[The data — start]

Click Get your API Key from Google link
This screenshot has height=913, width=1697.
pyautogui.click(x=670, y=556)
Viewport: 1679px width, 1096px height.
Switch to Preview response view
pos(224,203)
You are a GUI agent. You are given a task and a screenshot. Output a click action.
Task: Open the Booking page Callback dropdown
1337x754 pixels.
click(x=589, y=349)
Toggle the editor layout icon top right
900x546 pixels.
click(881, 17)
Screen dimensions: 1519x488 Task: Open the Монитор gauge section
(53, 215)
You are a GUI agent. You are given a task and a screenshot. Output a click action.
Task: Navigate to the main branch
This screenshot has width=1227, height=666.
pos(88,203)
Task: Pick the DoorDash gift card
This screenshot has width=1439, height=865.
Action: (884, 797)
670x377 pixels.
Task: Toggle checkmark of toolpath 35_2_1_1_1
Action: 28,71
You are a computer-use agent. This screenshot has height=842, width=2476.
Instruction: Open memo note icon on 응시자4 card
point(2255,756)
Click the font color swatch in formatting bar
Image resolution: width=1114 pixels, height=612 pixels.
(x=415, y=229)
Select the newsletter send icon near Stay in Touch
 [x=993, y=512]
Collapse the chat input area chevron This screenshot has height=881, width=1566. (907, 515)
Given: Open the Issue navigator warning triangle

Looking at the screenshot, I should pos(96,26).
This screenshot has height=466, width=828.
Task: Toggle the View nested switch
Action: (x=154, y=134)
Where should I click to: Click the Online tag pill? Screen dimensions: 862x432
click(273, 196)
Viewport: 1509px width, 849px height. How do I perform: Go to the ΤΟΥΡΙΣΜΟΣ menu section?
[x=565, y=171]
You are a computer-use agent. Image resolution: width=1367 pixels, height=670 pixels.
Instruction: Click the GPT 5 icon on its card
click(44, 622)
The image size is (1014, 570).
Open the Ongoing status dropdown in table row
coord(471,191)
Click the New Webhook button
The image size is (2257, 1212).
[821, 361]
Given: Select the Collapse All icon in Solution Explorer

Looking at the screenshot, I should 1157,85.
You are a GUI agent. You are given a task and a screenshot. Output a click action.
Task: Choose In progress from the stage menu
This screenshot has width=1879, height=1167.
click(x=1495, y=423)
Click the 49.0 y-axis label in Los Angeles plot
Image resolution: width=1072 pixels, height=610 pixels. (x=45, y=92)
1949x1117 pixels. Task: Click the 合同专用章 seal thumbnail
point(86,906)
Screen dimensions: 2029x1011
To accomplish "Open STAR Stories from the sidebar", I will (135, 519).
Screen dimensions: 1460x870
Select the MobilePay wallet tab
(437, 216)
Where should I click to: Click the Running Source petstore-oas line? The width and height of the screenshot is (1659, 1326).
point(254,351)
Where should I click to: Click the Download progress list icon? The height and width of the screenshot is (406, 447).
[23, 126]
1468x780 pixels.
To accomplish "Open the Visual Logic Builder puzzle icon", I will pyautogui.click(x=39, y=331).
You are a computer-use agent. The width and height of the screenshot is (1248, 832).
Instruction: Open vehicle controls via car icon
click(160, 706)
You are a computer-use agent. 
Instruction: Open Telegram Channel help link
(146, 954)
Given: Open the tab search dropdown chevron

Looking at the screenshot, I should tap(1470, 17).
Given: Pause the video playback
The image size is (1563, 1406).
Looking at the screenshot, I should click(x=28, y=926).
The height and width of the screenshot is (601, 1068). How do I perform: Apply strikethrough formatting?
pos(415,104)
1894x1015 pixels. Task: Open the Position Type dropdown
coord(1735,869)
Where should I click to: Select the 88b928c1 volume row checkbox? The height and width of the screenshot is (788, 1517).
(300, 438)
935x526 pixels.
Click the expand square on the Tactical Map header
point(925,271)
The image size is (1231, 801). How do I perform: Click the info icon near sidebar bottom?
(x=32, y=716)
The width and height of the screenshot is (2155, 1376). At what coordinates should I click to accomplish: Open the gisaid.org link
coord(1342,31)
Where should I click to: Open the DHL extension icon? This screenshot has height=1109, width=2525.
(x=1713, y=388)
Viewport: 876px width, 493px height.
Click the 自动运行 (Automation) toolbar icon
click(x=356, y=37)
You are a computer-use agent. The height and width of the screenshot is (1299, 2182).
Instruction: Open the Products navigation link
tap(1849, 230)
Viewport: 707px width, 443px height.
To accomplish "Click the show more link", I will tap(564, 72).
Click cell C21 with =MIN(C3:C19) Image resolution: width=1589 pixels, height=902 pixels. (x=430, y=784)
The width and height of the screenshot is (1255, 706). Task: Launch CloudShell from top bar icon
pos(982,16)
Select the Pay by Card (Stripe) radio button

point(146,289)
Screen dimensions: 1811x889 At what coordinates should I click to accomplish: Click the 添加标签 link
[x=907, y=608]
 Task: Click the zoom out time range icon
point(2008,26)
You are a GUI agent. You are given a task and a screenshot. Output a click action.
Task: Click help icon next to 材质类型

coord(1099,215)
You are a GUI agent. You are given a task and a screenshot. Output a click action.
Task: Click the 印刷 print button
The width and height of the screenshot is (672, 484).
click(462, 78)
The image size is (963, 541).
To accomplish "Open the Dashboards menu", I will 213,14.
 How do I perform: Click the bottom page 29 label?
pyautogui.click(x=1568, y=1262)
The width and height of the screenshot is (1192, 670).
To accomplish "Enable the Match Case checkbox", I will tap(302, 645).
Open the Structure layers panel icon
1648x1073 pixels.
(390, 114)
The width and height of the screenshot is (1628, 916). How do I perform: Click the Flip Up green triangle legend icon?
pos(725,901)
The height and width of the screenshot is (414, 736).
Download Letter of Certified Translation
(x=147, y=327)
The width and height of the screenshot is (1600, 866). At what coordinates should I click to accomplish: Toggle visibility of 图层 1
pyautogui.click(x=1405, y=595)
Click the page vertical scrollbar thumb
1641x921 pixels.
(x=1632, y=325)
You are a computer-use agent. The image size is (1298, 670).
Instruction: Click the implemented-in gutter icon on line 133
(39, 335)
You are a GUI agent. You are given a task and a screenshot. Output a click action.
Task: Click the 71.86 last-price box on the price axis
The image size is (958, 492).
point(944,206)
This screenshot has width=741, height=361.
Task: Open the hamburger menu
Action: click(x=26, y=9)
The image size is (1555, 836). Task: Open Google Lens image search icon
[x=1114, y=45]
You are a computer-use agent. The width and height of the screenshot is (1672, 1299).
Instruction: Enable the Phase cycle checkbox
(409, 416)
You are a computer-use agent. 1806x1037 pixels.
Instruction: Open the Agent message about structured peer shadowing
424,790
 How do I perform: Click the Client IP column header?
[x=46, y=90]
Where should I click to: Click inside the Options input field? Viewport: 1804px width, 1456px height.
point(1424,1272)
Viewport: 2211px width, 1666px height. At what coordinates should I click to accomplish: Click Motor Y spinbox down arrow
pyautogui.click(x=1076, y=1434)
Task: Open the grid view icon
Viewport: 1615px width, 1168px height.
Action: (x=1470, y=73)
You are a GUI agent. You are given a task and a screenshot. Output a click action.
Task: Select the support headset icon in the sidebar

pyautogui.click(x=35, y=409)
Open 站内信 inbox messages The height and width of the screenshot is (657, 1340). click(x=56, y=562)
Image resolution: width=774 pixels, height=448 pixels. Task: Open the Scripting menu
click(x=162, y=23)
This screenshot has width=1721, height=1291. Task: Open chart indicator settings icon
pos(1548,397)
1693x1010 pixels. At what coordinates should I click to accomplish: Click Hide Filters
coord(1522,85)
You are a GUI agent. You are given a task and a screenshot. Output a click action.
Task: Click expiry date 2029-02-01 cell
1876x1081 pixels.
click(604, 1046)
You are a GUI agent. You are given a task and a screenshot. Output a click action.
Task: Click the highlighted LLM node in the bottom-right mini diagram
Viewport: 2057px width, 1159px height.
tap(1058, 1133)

[The data — finish]

Could each line above be retyped exactly?

Click Get your API Key from Google link
This screenshot has height=913, width=1697.
pyautogui.click(x=670, y=556)
Viewport: 1679px width, 1096px height.
Switch to Preview response view
pos(224,203)
You are a GUI agent. You are given a task and a screenshot. Output a click action.
Task: Open the Booking page Callback dropdown
1337x754 pixels.
click(x=589, y=349)
Toggle the editor layout icon top right
900x546 pixels.
click(881, 17)
Screen dimensions: 1519x488 Task: Open the Монитор gauge section
(53, 215)
You are a GUI agent. You are given a task and a screenshot. Output a click action.
Task: Navigate to the main branch
This screenshot has width=1227, height=666.
pos(88,203)
Task: Pick the DoorDash gift card
This screenshot has width=1439, height=865.
Action: (884, 797)
670x377 pixels.
Task: Toggle checkmark of toolpath 35_2_1_1_1
Action: 28,71
You are a computer-use agent. This screenshot has height=842, width=2476.
Instruction: Open memo note icon on 응시자4 card
point(2255,756)
Click the font color swatch in formatting bar
Image resolution: width=1114 pixels, height=612 pixels.
(x=415, y=229)
Select the newsletter send icon near Stay in Touch
 [x=993, y=512]
Collapse the chat input area chevron This screenshot has height=881, width=1566. (907, 515)
Given: Open the Issue navigator warning triangle

Looking at the screenshot, I should pos(96,26).
This screenshot has height=466, width=828.
Task: Toggle the View nested switch
Action: (x=154, y=134)
Where should I click to: Click the Online tag pill? Screen dimensions: 862x432
click(273, 196)
Viewport: 1509px width, 849px height. How do I perform: Go to the ΤΟΥΡΙΣΜΟΣ menu section?
[x=565, y=171]
You are a computer-use agent. Image resolution: width=1367 pixels, height=670 pixels.
Instruction: Click the GPT 5 icon on its card
click(44, 622)
The image size is (1014, 570).
Open the Ongoing status dropdown in table row
coord(471,191)
Click the New Webhook button
The image size is (2257, 1212).
[821, 361]
Given: Select the Collapse All icon in Solution Explorer

Looking at the screenshot, I should 1157,85.
You are a GUI agent. You are given a task and a screenshot. Output a click action.
Task: Choose In progress from the stage menu
This screenshot has width=1879, height=1167.
click(x=1495, y=423)
Click the 49.0 y-axis label in Los Angeles plot
Image resolution: width=1072 pixels, height=610 pixels. (x=45, y=92)
1949x1117 pixels. Task: Click the 合同专用章 seal thumbnail
point(86,906)
Screen dimensions: 2029x1011
To accomplish "Open STAR Stories from the sidebar", I will (135, 519).
Screen dimensions: 1460x870
Select the MobilePay wallet tab
(437, 216)
Where should I click to: Click the Running Source petstore-oas line? The width and height of the screenshot is (1659, 1326).
point(254,351)
Where should I click to: Click the Download progress list icon? The height and width of the screenshot is (406, 447).
[23, 126]
1468x780 pixels.
To accomplish "Open the Visual Logic Builder puzzle icon", I will pyautogui.click(x=39, y=331).
You are a computer-use agent. The width and height of the screenshot is (1248, 832).
Instruction: Open vehicle controls via car icon
click(160, 706)
You are a computer-use agent. 
Instruction: Open Telegram Channel help link
(146, 954)
Given: Open the tab search dropdown chevron

Looking at the screenshot, I should tap(1470, 17).
Given: Pause the video playback
The image size is (1563, 1406).
Looking at the screenshot, I should click(x=28, y=926).
The height and width of the screenshot is (601, 1068). How do I perform: Apply strikethrough formatting?
pos(415,104)
1894x1015 pixels. Task: Open the Position Type dropdown
coord(1735,869)
Where should I click to: Select the 88b928c1 volume row checkbox? The height and width of the screenshot is (788, 1517).
(300, 438)
935x526 pixels.
Click the expand square on the Tactical Map header
point(925,271)
The image size is (1231, 801). How do I perform: Click the info icon near sidebar bottom?
(x=32, y=716)
The width and height of the screenshot is (2155, 1376). At what coordinates should I click to accomplish: Open the gisaid.org link
coord(1342,31)
Where should I click to: Open the DHL extension icon? This screenshot has height=1109, width=2525.
(x=1713, y=388)
Viewport: 876px width, 493px height.
Click the 自动运行 (Automation) toolbar icon
click(x=356, y=37)
You are a computer-use agent. The height and width of the screenshot is (1299, 2182).
Instruction: Open the Products navigation link
tap(1849, 230)
Viewport: 707px width, 443px height.
To accomplish "Click the show more link", I will tap(564, 72).
Click cell C21 with =MIN(C3:C19) Image resolution: width=1589 pixels, height=902 pixels. (x=430, y=784)
The width and height of the screenshot is (1255, 706). Task: Launch CloudShell from top bar icon
pos(982,16)
Select the Pay by Card (Stripe) radio button

point(146,289)
Screen dimensions: 1811x889 At what coordinates should I click to accomplish: Click the 添加标签 link
[x=907, y=608]
 Task: Click the zoom out time range icon
point(2008,26)
You are a GUI agent. You are given a task and a screenshot. Output a click action.
Task: Click help icon next to 材质类型

coord(1099,215)
You are a GUI agent. You are given a task and a screenshot. Output a click action.
Task: Click the 印刷 print button
The width and height of the screenshot is (672, 484).
click(462, 78)
The image size is (963, 541).
To accomplish "Open the Dashboards menu", I will 213,14.
 How do I perform: Click the bottom page 29 label?
pyautogui.click(x=1568, y=1262)
The width and height of the screenshot is (1192, 670).
To accomplish "Enable the Match Case checkbox", I will tap(302, 645).
Open the Structure layers panel icon
1648x1073 pixels.
(390, 114)
The width and height of the screenshot is (1628, 916). How do I perform: Click the Flip Up green triangle legend icon?
pos(725,901)
The height and width of the screenshot is (414, 736).
Download Letter of Certified Translation
(x=147, y=327)
The width and height of the screenshot is (1600, 866). At what coordinates should I click to accomplish: Toggle visibility of 图层 1
pyautogui.click(x=1405, y=595)
Click the page vertical scrollbar thumb
1641x921 pixels.
(x=1632, y=325)
You are a computer-use agent. The image size is (1298, 670).
Instruction: Click the implemented-in gutter icon on line 133
(39, 335)
You are a GUI agent. You are given a task and a screenshot. Output a click action.
Task: Click the 71.86 last-price box on the price axis
The image size is (958, 492).
point(944,206)
This screenshot has width=741, height=361.
Task: Open the hamburger menu
Action: click(x=26, y=9)
The image size is (1555, 836). Task: Open Google Lens image search icon
[x=1114, y=45]
You are a computer-use agent. The width and height of the screenshot is (1672, 1299).
Instruction: Enable the Phase cycle checkbox
(409, 416)
You are a computer-use agent. 1806x1037 pixels.
Instruction: Open the Agent message about structured peer shadowing
424,790
 How do I perform: Click the Client IP column header?
[x=46, y=90]
Where should I click to: Click inside the Options input field? Viewport: 1804px width, 1456px height.
point(1424,1272)
Viewport: 2211px width, 1666px height. At what coordinates should I click to accomplish: Click Motor Y spinbox down arrow
pyautogui.click(x=1076, y=1434)
Task: Open the grid view icon
Viewport: 1615px width, 1168px height.
Action: (x=1470, y=73)
You are a GUI agent. You are given a task and a screenshot. Output a click action.
Task: Select the support headset icon in the sidebar

pyautogui.click(x=35, y=409)
Open 站内信 inbox messages The height and width of the screenshot is (657, 1340). click(x=56, y=562)
Image resolution: width=774 pixels, height=448 pixels. Task: Open the Scripting menu
click(x=162, y=23)
This screenshot has width=1721, height=1291. Task: Open chart indicator settings icon
pos(1548,397)
1693x1010 pixels. At what coordinates should I click to accomplish: Click Hide Filters
coord(1522,85)
You are a GUI agent. You are given a task and a screenshot. Output a click action.
Task: Click expiry date 2029-02-01 cell
1876x1081 pixels.
click(604, 1046)
You are a GUI agent. You are given a task and a screenshot. Output a click action.
Task: Click the highlighted LLM node in the bottom-right mini diagram
Viewport: 2057px width, 1159px height.
tap(1058, 1133)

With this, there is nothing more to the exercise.